Not unexpectedly, the Supreme Court refused to review the vacating of Ken Lay's conviction. (See here and here; see also Wall Street Jrl here) The law clearly holds that when an accused passes away prior to being sentenced, the indictment gets dismissed.
Today marks the three-year anniversary of TaxProf Blog - the blog of Professor Paul Caron (Cincinnati). On his blog you will find incredible statistics demonstrating the growth of his blog and the many blogs that have come from the Law Professor Blogs Network he created. Congratulations, Paul.
Sunday, April 15, 2007
The Washington Post carried Attorney General Alberto Gonzales' preview to his forthcoming testimony that is scheduled for this coming Tuesday. One certainly has to give credit to the Attorney General for speaking publicly and accepting responsibility for what he calls his "role in allowing this matter to spin into an undignified Washington spectacle." But his remarks do raise some concerns:
1. Gonzales states that he has "no basis to believe that anyone involved in this process sought the removal of a U.S. Attorney for an improper reason." Can we be so sure? Who is conducting the investigation? And was anyone outside the process seeking the removal of a U.S. Attorney for an improper reason, and who is investigating outsiders? And why does it seem that there are contradictions here (see Washington Post here)?
2. Gonzales states that he has "asked the Justice Department's Office of Professional Responsibility to further investigate this matter." (emphasis added). Note the organization chart that shows that this office reports to the Deputy Attorney General who reports to the Attorney General. Is this an independent investigation? Further, this body would be limited to internal individuals and would not be focused on improper activity that might have occurred outside the office.
3. Gonzales states that "[i]n recent weeks I have met with more than 70 U.S. attorneys around the country to hear their concerns and discuss ways to improve communication and coordination between their offices and the Justice Department." Doesn't he have an "effective program" already in place to provide oversight? Would the operation of this office be sufficient if a U.S. Attorney were looking at this conduct as they typically look at corporations to determine if there was "due diligence"?
4. Gonzales states that "I have ordered the release of thousands of pages of internal documents." But has he provided everything that is relevant and was it provided timely? Congress has the power to subpoena, but are we missing the possibility of a search here, a search like DOJ did to the office of Rep. William Jefferson (see here). And who is determining what is being turned over? Is there an independent person examining the documents to make certain that all items of importance are in fact being released?
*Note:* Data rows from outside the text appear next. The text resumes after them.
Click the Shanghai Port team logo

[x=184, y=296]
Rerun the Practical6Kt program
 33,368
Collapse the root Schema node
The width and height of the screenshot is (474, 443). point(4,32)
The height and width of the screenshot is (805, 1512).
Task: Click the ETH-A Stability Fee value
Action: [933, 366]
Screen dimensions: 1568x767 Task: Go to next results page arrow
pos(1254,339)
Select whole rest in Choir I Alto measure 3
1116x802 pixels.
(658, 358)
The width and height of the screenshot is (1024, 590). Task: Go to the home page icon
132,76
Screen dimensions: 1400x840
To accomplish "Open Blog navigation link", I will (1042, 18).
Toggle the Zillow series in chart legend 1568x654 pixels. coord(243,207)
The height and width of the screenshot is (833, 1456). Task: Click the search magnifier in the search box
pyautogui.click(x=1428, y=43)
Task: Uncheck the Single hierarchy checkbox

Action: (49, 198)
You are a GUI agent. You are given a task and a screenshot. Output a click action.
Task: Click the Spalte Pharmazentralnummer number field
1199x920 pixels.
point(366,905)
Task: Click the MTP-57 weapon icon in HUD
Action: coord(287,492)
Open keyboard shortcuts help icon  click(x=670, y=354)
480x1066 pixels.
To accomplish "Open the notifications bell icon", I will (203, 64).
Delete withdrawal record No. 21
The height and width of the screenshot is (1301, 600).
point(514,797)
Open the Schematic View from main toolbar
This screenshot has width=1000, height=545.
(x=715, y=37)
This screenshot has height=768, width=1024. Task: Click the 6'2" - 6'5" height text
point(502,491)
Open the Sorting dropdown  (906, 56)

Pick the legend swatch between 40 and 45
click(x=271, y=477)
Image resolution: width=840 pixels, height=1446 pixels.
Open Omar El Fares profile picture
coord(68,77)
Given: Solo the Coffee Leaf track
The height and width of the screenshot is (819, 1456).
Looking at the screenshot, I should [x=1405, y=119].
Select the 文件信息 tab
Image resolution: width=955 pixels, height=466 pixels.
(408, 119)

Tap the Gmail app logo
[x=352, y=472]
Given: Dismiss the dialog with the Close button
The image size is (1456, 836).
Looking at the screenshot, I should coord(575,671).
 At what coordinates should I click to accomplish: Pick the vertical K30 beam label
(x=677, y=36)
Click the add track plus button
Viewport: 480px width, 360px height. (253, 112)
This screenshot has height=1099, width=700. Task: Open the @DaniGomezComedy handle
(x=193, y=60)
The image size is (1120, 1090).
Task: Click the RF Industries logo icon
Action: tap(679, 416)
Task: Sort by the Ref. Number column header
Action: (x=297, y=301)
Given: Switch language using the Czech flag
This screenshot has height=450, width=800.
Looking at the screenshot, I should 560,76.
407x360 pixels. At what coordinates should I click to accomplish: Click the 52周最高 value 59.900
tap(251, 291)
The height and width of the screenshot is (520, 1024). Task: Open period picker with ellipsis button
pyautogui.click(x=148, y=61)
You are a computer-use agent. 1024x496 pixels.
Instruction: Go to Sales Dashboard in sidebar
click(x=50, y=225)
5. Gonzales does not state anything about the lost emails at the White House (see here). Is he investigating this? Does he find this odd? If this happened in activity unrelated to his office, how would he handle these lost emails?
Gonzales piece is titled "Nothing Improper," and he may be accurate that nothing improper occurred here. But is he willing to allow for an independent investigation to confirm this?